Представляется вероятным, что имя и образ помещика — Борис Петрович — сложились у Есенина путем преобразования характеров отца и сына Кулаковых. О них известно, что в Белом Яре лесом и хутором владел Иван Петрович Кулаков до смерти в 1911 г.; его сын Борис Иванович к своей свадьбе в 1915 г. построил там двухэтажный деревянный дом, с 1916 г. в нем бывал Есенин как гость сестры хозяина — Лидии Ивановны Кашиной, а в 1920-е годы усадьба сгорела (см.: Есенина А. А., 8; Гаврилов И. Н. Обоснования к созданию Есенинского мемориального комплекса на территории Рязанской области. — «С. А. Есенин: Эволюция творчества. Мастерство». Рязань, 1979, ч. 2, с. 143; Панфилов, 2, 142).
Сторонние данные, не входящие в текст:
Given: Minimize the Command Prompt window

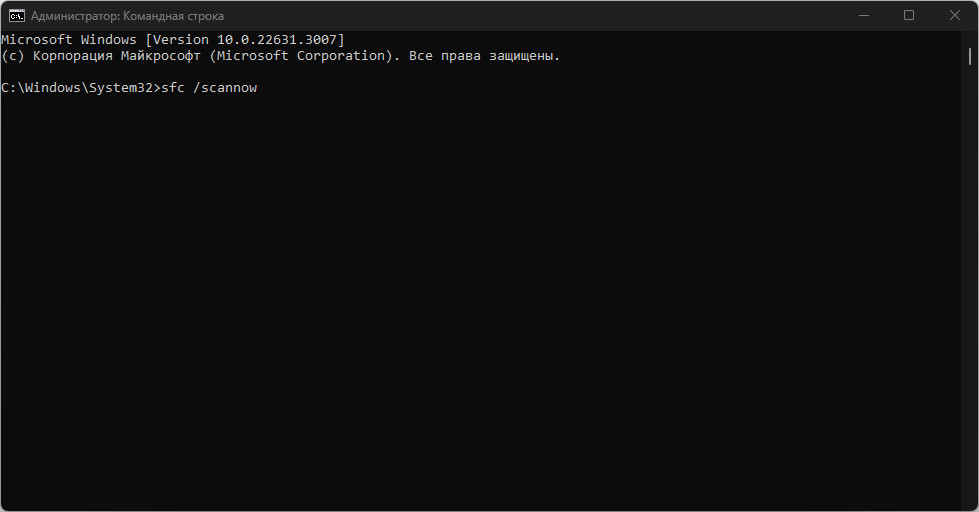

Прототипом Натальи могла послужить бабушка Есенина по материнской линии Наталья Евтихиевна Титова (1847–1911), часто совершавшая паломничество к святым местам. Вот воспоминание односельчанки Евдокии Александровны Воробьевой об этом: «Странники шли из Новоселок, из Аксёнова, из Данилова, а у нас, у часовни и большого камня останавливались отдыхать… Иногда и бабушка Наталья Евтеевна с ними увяжется… Шли к Троице Сергию или к Николе Радовице…» (Панфилов, 1, 120). В автобиографиях Есенин, не упоминая имени Натальи Евтихиевны, постоянно сообщает о своих странствиях с бабушкой: «Бабка была религиозная, таскала меня по монастырям. Дома собирала всех увечных, которые поют по русским селам духовные стихи от „Лазаря“ до „Миколы“»; «Помню лес, большая канавистая дорога. Бабушка идет в Радовицкий монастырь, который от нас верстах в 40. Я, ухватившись за ее палку, еле волочу от усталости ноги, а бабушка все приговаривает: „Иди, иди, ягодка, Бог счастье даст“» (см. наст. изд., т. 7).

Основа эпизода о «сельском дурачке» близка к назиданию матери Т. Ф. Есениной сыну о возможном вреде чрезмерного чтения: «Вот так в Федякине дьячок очень читать любил, — начала мать, — вот как ты; хороший был дьячок, а все читал, читал и до того дочитался, что сошел с ума. Попалось ему в книжке „чупитошный-крупитошный“ (слово такое), так он что ни станет говорить, обязательно прибавит: „чупитошный-крупитошный“ — так и умер с этим. А от чего? — все книжки. Дьячок-то какой был!» (ГЛМ. — Знаки препинания уточнены комментатором; ср.: Восп. 1, 35 — сокращенно; обоснование гипотезы см. в статье Е. А. Самоделовой «К вопросу о творческой истории повести С. А. Есенина „Яр“» — в печати: Canadien-American Slavic Studies, 30, Nos. 1–2, (1997). Образ дьячка позднее встретится в стихотворении Есенина «Письмо деду» (1924) в строках:

Недаром прадед
За овса три меры
Тебя к дьячку водил
В заброшенной глуши
Учить: «Достойно есть»
И с «Отче» «Символ веры».

Интересны и сопоставления описаний географических объектов повести с действительными уголками «малой родины» Есенина. О двух из них сообщает А. А. Есенина: «В полутора километрах от Яра, тоже на опушке леса, на берегу Оки находилась мельница, а в четырех-пяти километрах в глубине леса стояла сторожка, где жили лесные сторожа» (Есенин V (1979), 304; ср.: Прокушев Ю. Л. Даль памяти народной, с. 82, 83).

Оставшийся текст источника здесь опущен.